Wszystkie recenzje, inne teksty, zdjęcia stosików i zdjęcia książek zamieszczone na blogu Siostry W Bibliotece są naszą własnością i nie zgadzamy się na ich kopiowanie bez naszej wiedzy i zgody.
(Na mocy Dz.U.1994 nr 24 poz. 83, Ustawa z dnia 4 lutego 1994 r. o prawie autorskim i prawach pokrewnych).

poniedziałek, 25 sierpnia 2014

Miasto ślepców - José Saramago

Tytuł: Miasto ślepców
Tytuł oryginału: Ensaio sobre a Cegueira
Autor: José Saramago
Data wydania: marzec 2009 r.
Wydawca: Dom Wydawniczy REBIS
Liczba stron: 348

   "Pewnego dnia na nienazwane miasto w nienazwanym kraju spada epidemia białej ślepoty. Bez ostrzeżenia dotyka ludzi zajętych zwykłymi, codziennymi sprawami, nie oszczędzając nikogo - starców, dzieci, kobiet, mężczyzn, osób prawych i z prawością mających niewiele wspólnego, słabych i silnych.
   Władze w pośpiechu zamykają pierwszą grupę w nieczynnym szpitalu psychiatrycznym. Z dnia na dzień ta zamknięta społeczność zaczyna się rządzić własnymi, twardymi prawami, które szybko wyznaczają role ofiar i oprawców, poddanych i panów.
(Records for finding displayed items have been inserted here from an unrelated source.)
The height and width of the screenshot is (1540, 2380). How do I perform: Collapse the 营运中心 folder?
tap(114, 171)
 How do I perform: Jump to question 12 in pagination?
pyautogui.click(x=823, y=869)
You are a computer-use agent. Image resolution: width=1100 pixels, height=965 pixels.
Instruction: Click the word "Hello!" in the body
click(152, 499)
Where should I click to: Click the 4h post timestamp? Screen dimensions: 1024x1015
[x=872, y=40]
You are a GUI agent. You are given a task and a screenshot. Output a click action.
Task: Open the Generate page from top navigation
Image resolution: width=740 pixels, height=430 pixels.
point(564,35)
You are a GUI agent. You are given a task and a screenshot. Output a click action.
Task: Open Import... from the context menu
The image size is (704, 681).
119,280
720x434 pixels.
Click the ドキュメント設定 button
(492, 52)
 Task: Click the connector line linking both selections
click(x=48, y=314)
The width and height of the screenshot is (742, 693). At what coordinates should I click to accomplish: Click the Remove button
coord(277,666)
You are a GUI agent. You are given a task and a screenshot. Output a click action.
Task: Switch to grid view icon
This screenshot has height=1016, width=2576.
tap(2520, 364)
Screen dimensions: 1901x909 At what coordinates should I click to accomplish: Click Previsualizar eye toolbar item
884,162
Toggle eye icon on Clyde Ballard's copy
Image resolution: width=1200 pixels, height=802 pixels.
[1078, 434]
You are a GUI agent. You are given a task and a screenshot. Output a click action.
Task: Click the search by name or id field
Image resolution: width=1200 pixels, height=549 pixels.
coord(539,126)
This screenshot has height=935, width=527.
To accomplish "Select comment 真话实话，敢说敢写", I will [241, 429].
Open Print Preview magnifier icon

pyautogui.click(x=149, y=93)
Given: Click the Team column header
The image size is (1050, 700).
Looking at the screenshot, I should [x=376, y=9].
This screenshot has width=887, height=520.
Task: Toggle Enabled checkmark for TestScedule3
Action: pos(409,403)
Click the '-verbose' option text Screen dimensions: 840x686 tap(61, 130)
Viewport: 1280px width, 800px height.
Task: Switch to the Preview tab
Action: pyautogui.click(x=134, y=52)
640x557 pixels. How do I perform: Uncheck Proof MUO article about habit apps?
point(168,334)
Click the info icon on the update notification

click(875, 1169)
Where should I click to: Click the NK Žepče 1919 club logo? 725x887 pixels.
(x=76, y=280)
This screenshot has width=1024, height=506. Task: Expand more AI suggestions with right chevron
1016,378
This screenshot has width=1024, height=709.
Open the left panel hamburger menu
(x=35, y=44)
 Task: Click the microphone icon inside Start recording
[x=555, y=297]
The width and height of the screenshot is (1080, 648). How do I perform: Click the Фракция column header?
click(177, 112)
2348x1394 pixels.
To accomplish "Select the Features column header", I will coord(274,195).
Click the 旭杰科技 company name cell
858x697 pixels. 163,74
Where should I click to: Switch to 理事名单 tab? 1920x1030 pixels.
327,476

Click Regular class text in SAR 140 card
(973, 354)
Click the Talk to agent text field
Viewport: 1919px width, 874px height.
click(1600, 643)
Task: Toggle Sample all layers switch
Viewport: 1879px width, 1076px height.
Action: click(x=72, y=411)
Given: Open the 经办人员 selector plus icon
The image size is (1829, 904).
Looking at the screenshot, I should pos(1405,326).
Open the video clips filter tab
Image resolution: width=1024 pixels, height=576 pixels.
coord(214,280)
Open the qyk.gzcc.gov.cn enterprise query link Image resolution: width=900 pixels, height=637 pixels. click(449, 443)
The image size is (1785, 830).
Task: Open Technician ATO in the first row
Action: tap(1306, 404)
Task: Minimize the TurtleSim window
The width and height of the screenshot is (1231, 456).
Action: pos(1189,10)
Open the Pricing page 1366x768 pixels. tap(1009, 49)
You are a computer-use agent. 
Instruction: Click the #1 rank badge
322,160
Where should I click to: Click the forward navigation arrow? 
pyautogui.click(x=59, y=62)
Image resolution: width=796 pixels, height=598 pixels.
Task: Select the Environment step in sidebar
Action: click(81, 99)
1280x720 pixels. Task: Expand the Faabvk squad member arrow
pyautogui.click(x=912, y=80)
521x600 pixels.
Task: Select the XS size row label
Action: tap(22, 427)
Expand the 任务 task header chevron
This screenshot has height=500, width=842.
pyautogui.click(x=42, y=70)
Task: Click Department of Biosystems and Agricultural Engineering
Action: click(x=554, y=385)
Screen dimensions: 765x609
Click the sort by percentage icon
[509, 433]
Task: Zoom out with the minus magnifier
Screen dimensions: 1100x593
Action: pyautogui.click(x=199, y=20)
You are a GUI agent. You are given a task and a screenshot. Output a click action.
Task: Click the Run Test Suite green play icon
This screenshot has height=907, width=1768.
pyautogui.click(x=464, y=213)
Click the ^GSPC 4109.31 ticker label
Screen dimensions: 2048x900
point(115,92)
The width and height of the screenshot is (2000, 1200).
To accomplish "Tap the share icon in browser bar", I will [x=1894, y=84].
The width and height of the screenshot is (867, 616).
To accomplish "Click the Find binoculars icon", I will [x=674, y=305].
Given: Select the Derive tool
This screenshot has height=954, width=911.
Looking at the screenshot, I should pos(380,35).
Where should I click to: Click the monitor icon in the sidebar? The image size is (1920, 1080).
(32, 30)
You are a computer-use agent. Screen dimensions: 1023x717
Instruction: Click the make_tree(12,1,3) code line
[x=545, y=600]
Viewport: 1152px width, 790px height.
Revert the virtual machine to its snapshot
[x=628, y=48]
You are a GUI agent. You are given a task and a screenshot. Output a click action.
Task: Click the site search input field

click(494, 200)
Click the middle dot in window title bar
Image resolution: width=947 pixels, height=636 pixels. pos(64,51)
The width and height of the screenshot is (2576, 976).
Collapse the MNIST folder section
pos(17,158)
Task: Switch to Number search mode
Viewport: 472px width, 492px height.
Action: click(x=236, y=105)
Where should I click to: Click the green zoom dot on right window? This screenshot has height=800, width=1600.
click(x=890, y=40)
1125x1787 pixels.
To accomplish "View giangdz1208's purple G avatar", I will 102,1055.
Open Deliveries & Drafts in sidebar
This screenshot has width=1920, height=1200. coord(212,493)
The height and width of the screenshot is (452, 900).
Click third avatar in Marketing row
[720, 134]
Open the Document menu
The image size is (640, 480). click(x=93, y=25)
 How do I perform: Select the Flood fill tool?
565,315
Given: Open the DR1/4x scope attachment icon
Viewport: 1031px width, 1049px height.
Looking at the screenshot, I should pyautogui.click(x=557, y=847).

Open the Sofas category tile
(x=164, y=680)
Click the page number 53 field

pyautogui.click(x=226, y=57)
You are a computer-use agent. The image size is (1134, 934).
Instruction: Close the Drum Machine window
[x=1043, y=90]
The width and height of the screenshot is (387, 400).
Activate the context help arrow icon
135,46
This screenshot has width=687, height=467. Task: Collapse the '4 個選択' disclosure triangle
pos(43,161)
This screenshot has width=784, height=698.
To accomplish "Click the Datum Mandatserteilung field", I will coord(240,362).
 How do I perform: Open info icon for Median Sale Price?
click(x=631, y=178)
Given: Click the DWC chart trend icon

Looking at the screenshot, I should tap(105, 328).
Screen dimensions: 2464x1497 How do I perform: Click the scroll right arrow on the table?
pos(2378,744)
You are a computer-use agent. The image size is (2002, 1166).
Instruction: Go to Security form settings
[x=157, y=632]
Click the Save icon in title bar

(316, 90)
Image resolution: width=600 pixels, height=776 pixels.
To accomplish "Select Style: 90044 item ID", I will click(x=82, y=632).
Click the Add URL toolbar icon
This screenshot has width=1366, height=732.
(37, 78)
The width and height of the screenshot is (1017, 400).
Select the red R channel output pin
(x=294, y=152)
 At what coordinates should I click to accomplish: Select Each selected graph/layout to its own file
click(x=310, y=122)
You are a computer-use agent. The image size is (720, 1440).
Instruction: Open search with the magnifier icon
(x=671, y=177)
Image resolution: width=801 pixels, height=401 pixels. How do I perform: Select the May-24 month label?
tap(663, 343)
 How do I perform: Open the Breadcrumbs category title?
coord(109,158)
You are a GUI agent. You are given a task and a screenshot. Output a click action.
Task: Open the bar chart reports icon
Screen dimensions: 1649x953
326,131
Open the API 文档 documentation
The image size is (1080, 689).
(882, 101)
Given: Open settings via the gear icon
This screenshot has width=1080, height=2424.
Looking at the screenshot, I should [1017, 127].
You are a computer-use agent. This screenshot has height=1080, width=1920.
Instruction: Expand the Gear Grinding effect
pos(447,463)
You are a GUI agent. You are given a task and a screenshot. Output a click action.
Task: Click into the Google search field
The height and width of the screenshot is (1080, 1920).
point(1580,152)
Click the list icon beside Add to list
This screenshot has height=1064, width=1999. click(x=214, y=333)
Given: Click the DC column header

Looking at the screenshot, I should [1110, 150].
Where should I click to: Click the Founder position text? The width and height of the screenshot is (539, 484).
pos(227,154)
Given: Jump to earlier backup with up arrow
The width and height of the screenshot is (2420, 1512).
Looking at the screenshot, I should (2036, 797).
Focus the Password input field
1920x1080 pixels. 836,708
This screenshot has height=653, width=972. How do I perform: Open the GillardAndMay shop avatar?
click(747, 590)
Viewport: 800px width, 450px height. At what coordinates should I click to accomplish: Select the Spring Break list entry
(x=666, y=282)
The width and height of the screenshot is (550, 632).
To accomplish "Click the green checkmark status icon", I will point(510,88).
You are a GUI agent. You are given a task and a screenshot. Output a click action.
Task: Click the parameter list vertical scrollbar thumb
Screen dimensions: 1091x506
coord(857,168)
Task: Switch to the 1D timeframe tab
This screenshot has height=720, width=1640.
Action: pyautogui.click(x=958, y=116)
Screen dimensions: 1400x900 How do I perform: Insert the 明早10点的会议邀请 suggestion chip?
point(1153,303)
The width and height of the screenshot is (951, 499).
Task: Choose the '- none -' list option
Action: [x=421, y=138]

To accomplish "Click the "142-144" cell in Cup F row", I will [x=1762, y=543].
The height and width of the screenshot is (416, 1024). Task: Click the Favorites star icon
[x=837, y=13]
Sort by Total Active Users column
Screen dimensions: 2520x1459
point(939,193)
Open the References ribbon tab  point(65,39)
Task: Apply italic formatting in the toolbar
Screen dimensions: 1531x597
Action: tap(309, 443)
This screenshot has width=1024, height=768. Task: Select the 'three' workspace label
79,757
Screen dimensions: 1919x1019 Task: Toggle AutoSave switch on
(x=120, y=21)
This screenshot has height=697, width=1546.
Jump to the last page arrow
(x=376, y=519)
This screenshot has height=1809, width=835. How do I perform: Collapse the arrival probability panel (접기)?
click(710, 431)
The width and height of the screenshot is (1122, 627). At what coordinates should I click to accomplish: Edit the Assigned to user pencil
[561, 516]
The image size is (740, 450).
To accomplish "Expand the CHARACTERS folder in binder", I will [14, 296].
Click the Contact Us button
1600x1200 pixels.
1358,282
I tylko jedna osoba wie, że nie wszyscy są ślepi.
   Ta powieść jest wstrząsającym i głęboko przenikającym czytelnika studium kondycji ludzkiej."

- od wydawcy

   Nigdy nie interesowałam się literaturą portugalską. Do przeczytania tej książki zachęciła mnie koleżanka, która musiała przeczytać ją w ramach lektury na zajęcia z portugalskiego.

   Początkowo miałam duży problem, żeby przekonać się do stylu pisarza. Dlaczego? Bardzo uciążliwe jest czytanie książek, w których dialogi wpisane są w ciąg zdań narracyjnych. Właściwie do samego końca miałam z tym problem, ale książka jest na tyle dobra, że warto było się troszeczkę pomęczyć. Jeżeli chodzi o styl to dodam jeszcze, że przez cały czas czytelnik ma wrażenie, że siedzi na auli, gdzie jakiś psycholog wykłada nam co dzieje się w tym hipotetycznym świecie. Ja wręcz miałam przed oczami nie za wysokiego mężczyznę z lekką łysiną, w okularach i w niemodnym garniturze na wielkiej oświetlonej scenie jak opowiada o kondycji umysłowej bohaterów w konkretnych miejscach tego eksperymentu.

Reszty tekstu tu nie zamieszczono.